CFS was a misstep. When the cluster outbreaks occurred around the United States in the 1980s, American clinicians did not know about M.E. because it was not used in the United States – epidemic neuromyesthenia had been used to mean the same thing, but there had been little about it after the 1970s.
Had those cluster outbreaks occurred in Surray, England, instead of lake Tahoe, or Lyndonville NY, or Rockville Maryland, or Hollywood, or Cherry Hill NJ – the patients would have been diagnosed with M.E. We would be much further along (I would hope) on diagnosing and treating patients.

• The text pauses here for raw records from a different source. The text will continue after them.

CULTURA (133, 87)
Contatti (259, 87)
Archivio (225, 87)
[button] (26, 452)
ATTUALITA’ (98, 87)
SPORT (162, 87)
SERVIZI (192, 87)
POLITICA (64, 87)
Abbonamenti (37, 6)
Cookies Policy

Instead, CDC and NIH (represented by the late Stephen Straus) went its own way, adopting a made-up name for a disease that already had a name, a definition, and research. We have been set back 30 years by this misstep.
Time to go back to the name in place before that misstep – M.E. – time to accept that there already exist formal definitions for the disease, and time to quit saying its so mysterious, because it is not. Thank you.